If you are a tournament player, shaking off a loss will be one of the biggest hurdles that you need to jump.  This entire article can be summed up in 1 sentence…
 
Stop the excuses, admit you lost.  
 
After admitting to yourself that you lost that match and it was your fault, you will then be able to clearly think why you lost and you will learn from your mistakes.  If you continue to make excuses, then you won’t change, you won’t improve, and you will keep losing.
 
After losing in tournaments, here are some of the excuses that I have personally heard people say…
 
Quote #1   “Well, he was higher rated!”
Oh, so you are allowed to lose to him?  During the match, were you fine with losing because he had a higher rating?  What if you played the same player and he had a lower rating?
 
Quote #2   “Well, his family was there!”
Please remind me to bring my family to every tournament.  I never realized that people let me win if my family is present!  This is one of the worse excuses ever.
 
Quote #3   “Well, I didn’t get a good warm-up!”

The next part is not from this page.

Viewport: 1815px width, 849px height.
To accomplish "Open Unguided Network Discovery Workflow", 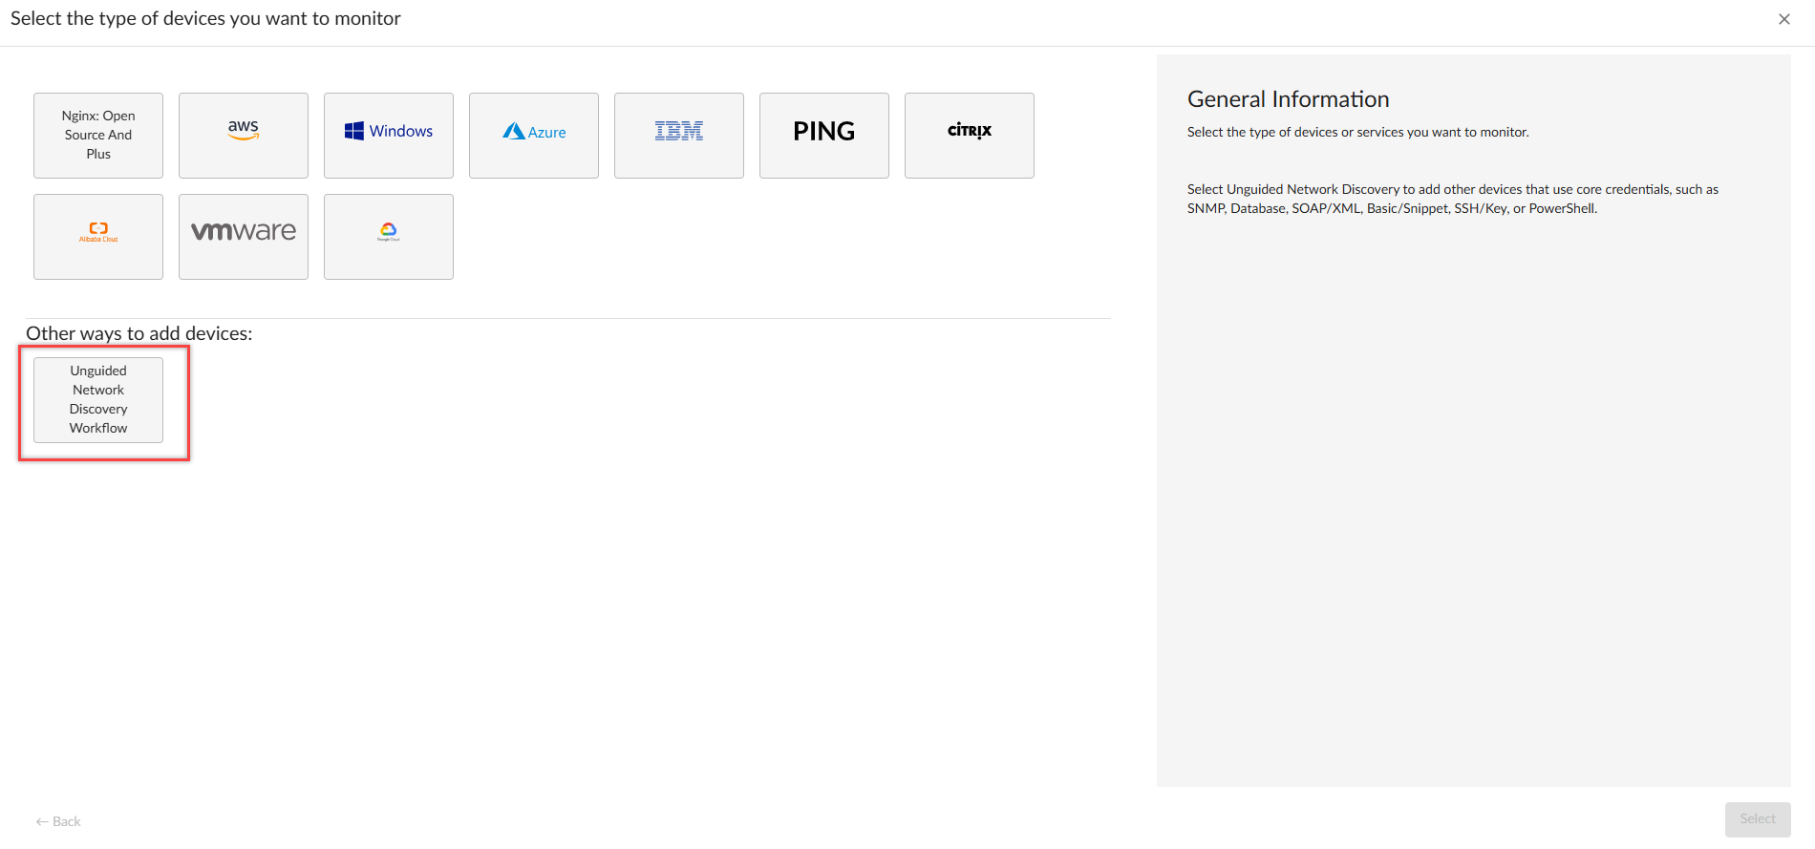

Ummm, whose fault is that?  You should plan in advance to arrive 1-2 hours early with a training partner pre-arranged.  You should practice for at least 20 min and play at least 1 match prior to your first tournament match.  If you aren’t able to practice much, as least do plenty of stretching and jogging.
 
Quote #4  “Well, I just wasn’t ON!”
Could you please be more specific?  If one area of your game wasn’t working, could you do something else?  Could you slow down?  Could you spin more?  Could you focus on placement instead of power?  Just because one aspect isn’t up to par, doesn’t mean that you need to shut down and quit!
 
Quote #5   “Well, his forehand loop was on fire!”
Was there any possible way to prevent or stop his forehand?  What if you served short?  What if you attacked first?  What if you played to the wide backhand?  What if you played to the extreme forehand?
 
Quote #6   “Well, he was cheating – he was serving from his fingers, not his palm!”

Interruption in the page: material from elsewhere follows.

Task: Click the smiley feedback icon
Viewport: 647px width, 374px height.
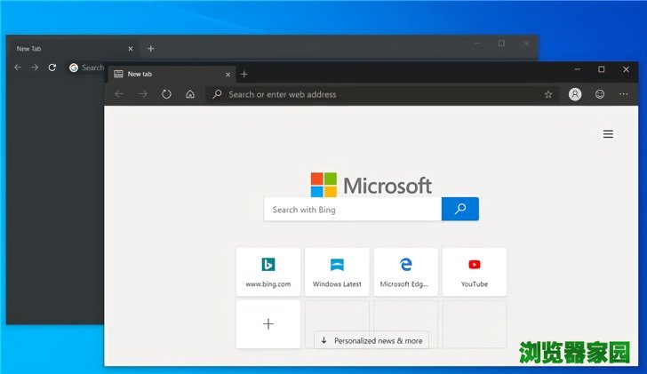Action: tap(600, 94)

Just for starters, serving from the fingers doesn’t give any advantage at all unless your opponent was spinning it from his fingers.  Also, if you have a problem with it, politely ask your opponent to serve properly.  If he persists, then graciously ask for an umpire.
 
Quote #7   “Well, he kept rushing me between points!”

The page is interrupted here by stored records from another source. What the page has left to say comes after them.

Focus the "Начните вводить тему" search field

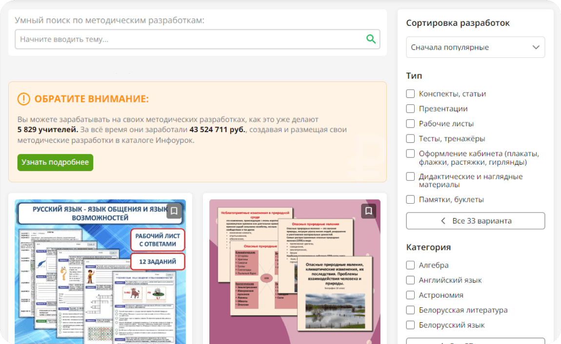point(190,39)
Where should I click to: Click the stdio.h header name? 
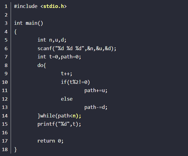[54, 6]
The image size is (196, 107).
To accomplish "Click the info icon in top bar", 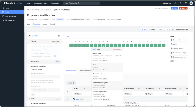I will tap(186, 3).
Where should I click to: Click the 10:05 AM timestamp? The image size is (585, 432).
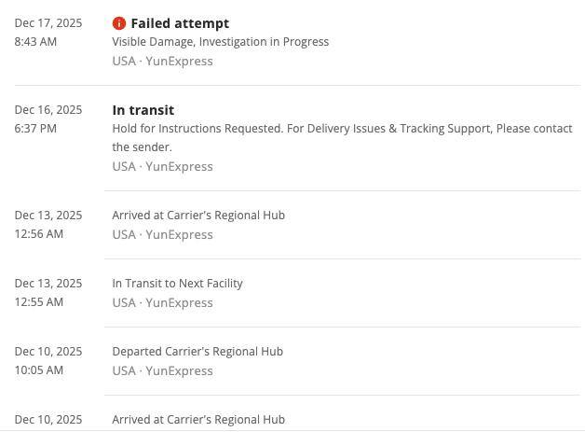pyautogui.click(x=39, y=370)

Your opponent is not allowed to serve until you are ready.  If the ball is on your side, walk slowly to retrieve the ball while thinking of your next strategy.  If it is your serve, take your time.  If it is your opponent’s turn to serve, step back and take a breath before getting low in your ready position.  If needed, use your timeout as well as your 6-point towel breaks.
 
Quote #8   “Well, I couldn’t get over the fact that his rating was so low; he is a sandbagger!”
His rating should not be a distraction.  Remember that you are playing against an opponent, not against a rating.  If you feel like this might possibly be a hindrance to your tournament, then avoid looking at your opponent’s rating prior to the match.  If you need to record the score then ask a coach or friend to do it for you.
 
Quote #9  “Well, I just didn’t sleep much last night!”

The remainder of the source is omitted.